While the ArgoCD UI allows you to create applications via a web interface, managing them programmatically via Git is the true power of GitOps. We use the Application Custom Resource Definition (CRD) to define what ArgoCD should manage.

Create a directory structure in your Git repository that mirrors your environment structure. For example, create a file named web-app.yml:

apiVersion: argoproj.io/v1alpha1
kind: Application
metadata:
  name: guestbook
  namespace: argocd
spec:
  project: default
  source:
    repoURL: https://github.com/argoproj/argocd-example-apps.git
    targetRevision: HEAD
    path: guestbook
  destination:
    server: https://kubernetes.default.svc
    namespace: default
  syncPolicy:
    automated:
      prune: true
      selfHeal: true

Let's break down the key sections of this manifest:

  • source: Points to the Git repository containing your Kubernetes manifests. targetRevision: HEAD ensures it always pulls the latest commit.
  • destination: Specifies where the application should be deployed (the cluster URL and namespace).
  • syncPolicy: This is critical for automation. automated.prune: true ensures that resources deleted from Git are also removed from the cluster. selfHeal: true instructs ArgoCD to revert any manual changes made directly to the cluster back to the Git-defined state.

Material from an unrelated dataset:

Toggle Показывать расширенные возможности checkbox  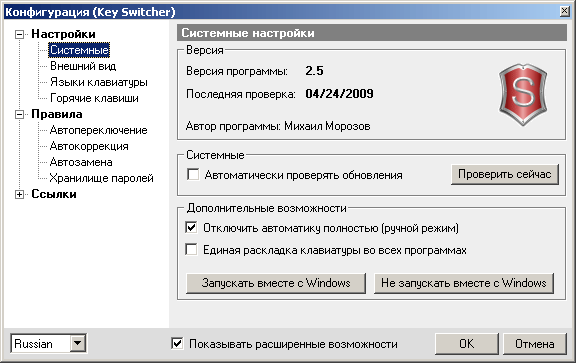[x=177, y=344]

Practical Example: Managing Drift

One of the most common scenarios in Kubernetes management is "drift." Imagine a developer SSHs into a pod and changes an environment variable manually for debugging. In a standard deployment, this change persists, leading to configuration inconsistencies between environments.

With the selfHeal policy enabled in the previous example, ArgoCD continuously reconciles the cluster state with Git. Within seconds, ArgoCD detects the manual change, flags it as "OutOfSync" in the UI, and automatically reverts the pod spec to match the Git definition. This ensures that your production environment remains a pure reflection of your code repository.

Best Practices for Production

While setting up the basic workflow is straightforward, production environments require additional rigor:

  1. Namespace Isolation: Never install ArgoCD in the same namespace as your workloads. Use dedicated namespaces for ArgoCD and your applications.
  2. RBAC Configuration: Define strict Role-Based Access Control policies. Restrict who can modify ArgoCD applications and who can only view the state.
  3. Secret Management: Avoid committing sensitive secrets to Git. Use ArgoCD's Secret Sync feature or integrate with external secret managers like HashiCorp Vault or AWS Secrets Manager to inject secrets at runtime.
  4. Review Processes: Treat changes to Application manifests as code changes. Require Pull Requests and code reviews before merging updates to the Git repository.

Conclusion

Implementing GitOps with ArgoCD transforms how teams deploy and manage Kubernetes applications. By shifting from imperative commands to declarative Git-based workflows, you gain auditability, security, and reliability. The ability to automatically synchronise your cluster state with your version control system reduces human error and accelerates delivery cycles. As you adopt these practices, remember that GitOps is not just a tooling change; it is a cultural shift towards treating infrastructure as code. Start small, automate your synchronisation policies, and gradually expand your GitOps maturity to unlock the full potential of your Kubernetes infrastructure.